One area of agreement on both sides of the debate arose from the World Color Survey, which was initiated in the late 1970s by Brent Berlin and Paul Kay of the University of California, Berkeley. Berlin and Kay found that 320 colors named by speakers of 110 non-industrialized languages clustered around particular categories. For example, speakers grouped certain colors as "warm" and others as "cool."
"Even though languages differ, they seem to be working from a common template," Franklin said.
Enlisting infants for cognitive experiments is useful, because babies are unlikely to have developed communication skills and language to discern one color's name from that of another.
Although previous studies had tested babies' responses to some colors, none had performed a systematic study of the full color spectrum on infants.
Franklin and her team used a tried-and-tested technique called novelty preference, which is common in infant science. [11 Facts Every Parent Should Know About Their Baby's Brain]
With this technique, a researcher familiarizes an infant with an object and then, after some time, simultaneously presents the infant with the familiar object alongside something new. A camera and tracking software measure how long the infant stares at the new object, which indicates whether the baby sees the new object as familiar or unique. A baby will spend much more time looking at an object he or she considers novel, as opposed to one that is familiar.
Using this technique, Franklin and her colleagues familiarized 179 babies ranging from 4 months to 6 months old with a particular hue, such as blue.
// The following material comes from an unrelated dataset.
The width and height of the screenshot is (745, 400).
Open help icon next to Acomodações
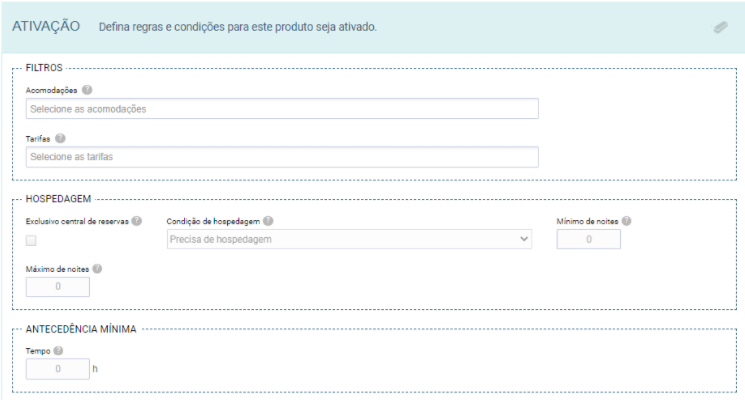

Then, after less than a minute, the researchers presented the baby with a familiar color alongside a new color, such as green. If the baby lingered on green, the researchers considered it novel for the baby.
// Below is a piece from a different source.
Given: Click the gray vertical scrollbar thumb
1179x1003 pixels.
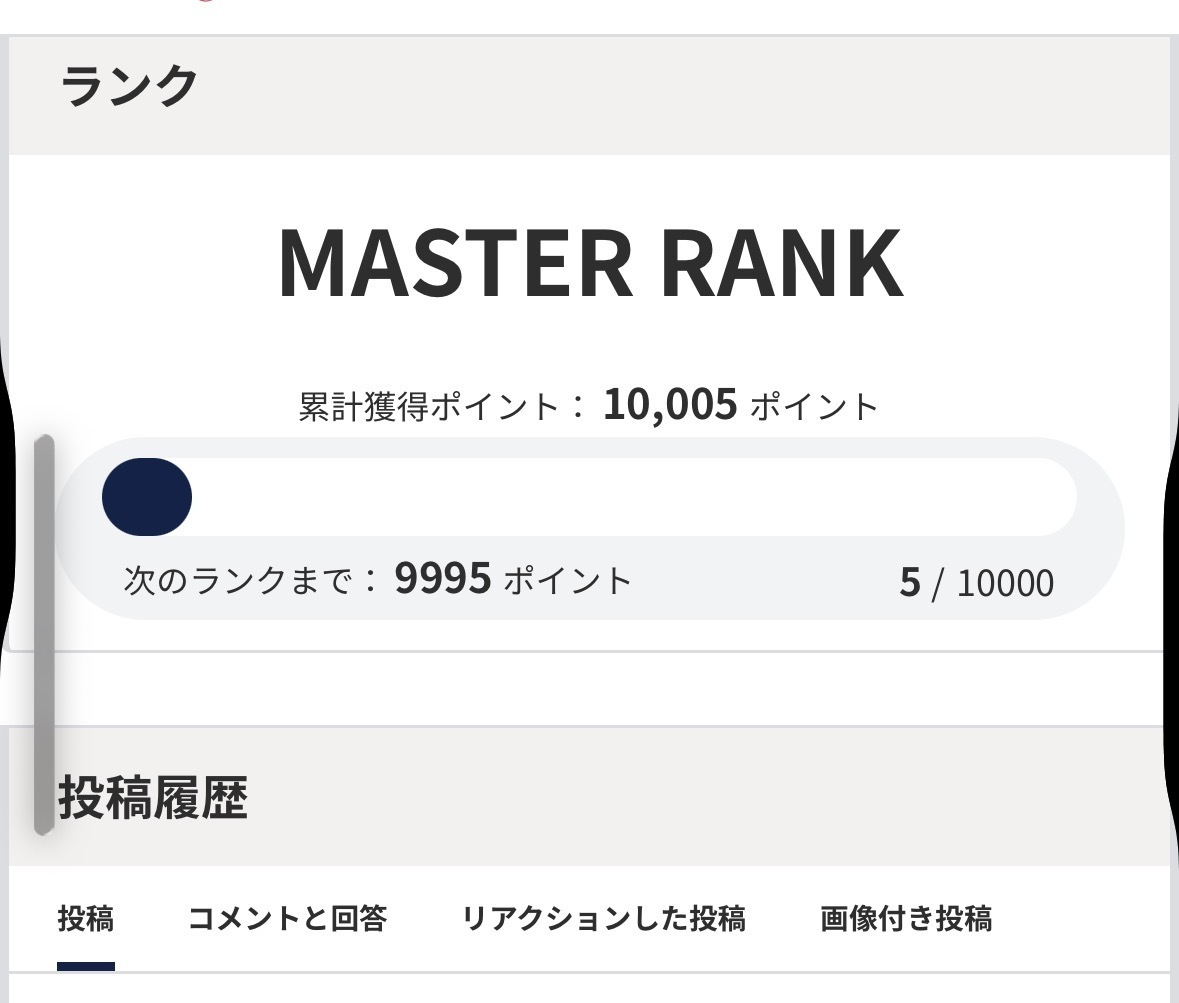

Sometimes, the familiar hue was shown alongside a new color, and the baby would look away after a short time. That meant that the baby did not think that the new color was novel.
Each baby saw two hues, with different groups of babies seeing different hue pairs. In total, the scientists showed 14 hues of equal lightness, chosen from slices of the color wheel evenly spaced from one another. In the end, the researchers concluded that the babies were able to discern five color categories: red, yellow, green, blue and purple.
Because the implications of this research affect many areas of science — including linguistics, anthropology, computational science, cognitive psychology and philosophy — Franklin hopes it will push the conversation to the next level.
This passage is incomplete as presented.